Kundra picks up cybersecurity mantle

The new federal CIO pushes for cybersecurity reviews and a more global view of federal concerns.

The Obama administration’s plans to review government cybersecurity gained a new champion with the appointment of Vivek Kundra as federal chief information officer.

The Office of Management and Budget last week released an annual report on agencies’ implementation of the Federal Information Security Management Act (FISMA) and said OMB will will assess the metrics agencies report to show their compliance with that law. OMB also said it might develop new metrics to improve information security.

Kundra, also serving as OMB administrator for e-government and information technology, picked up the charge immediately. On the day he was appointed, he told reporters that the government needs to shed the mentality that reports and processes are the most important aspects of cybersecurity. Instead, he said, the focus needs to be on the fundamental security of “what I call the engine for the modern economy when it comes to cyber infrastructure.”

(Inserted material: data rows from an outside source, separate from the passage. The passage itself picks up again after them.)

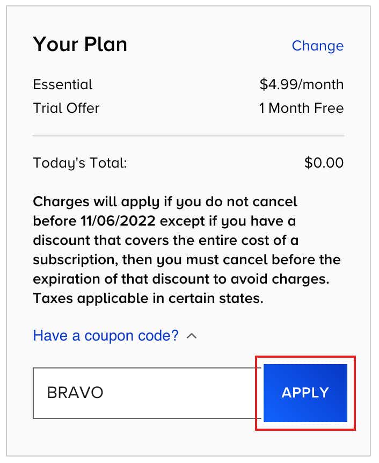The image size is (379, 463).
Task: Apply the BRAVO coupon code
Action: tap(305, 393)
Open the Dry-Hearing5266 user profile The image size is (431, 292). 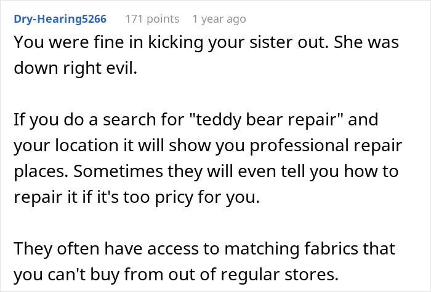tap(59, 19)
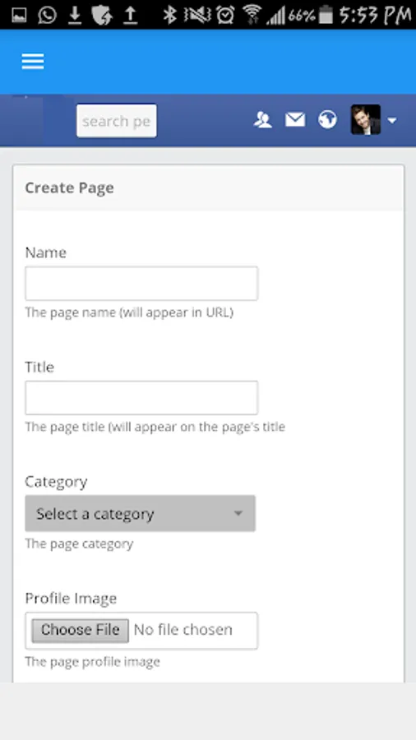Open the globe notifications icon
Image resolution: width=416 pixels, height=740 pixels.
point(327,120)
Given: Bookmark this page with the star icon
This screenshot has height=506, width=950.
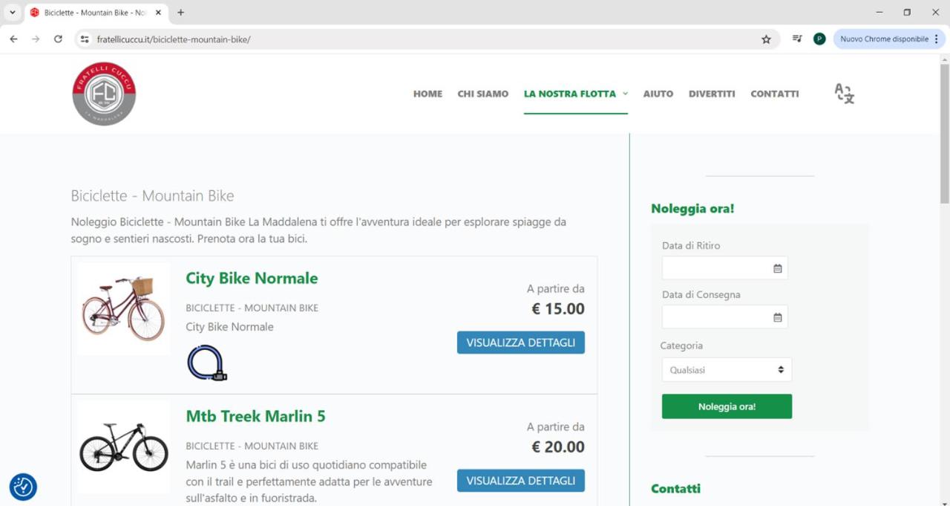Looking at the screenshot, I should click(766, 39).
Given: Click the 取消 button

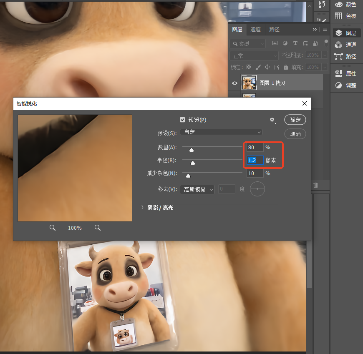Looking at the screenshot, I should coord(295,134).
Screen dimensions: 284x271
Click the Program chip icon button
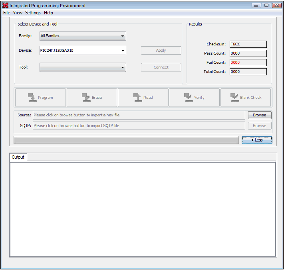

FISMA's critics have argued that agencies' compliance with the law can too easily become a matter of filling out the paperwork to document rote compliance rather than implementing effective security measures.

The government needs to think through cybersecurity in a broader context, Kundra said. The administration needs to consider how the government self-organizes, especially given that much of the government's processes and data flows through private infrastructure as well as the government.

It is important, he said, “that we look at these reports and think of them beyond just the federal government.”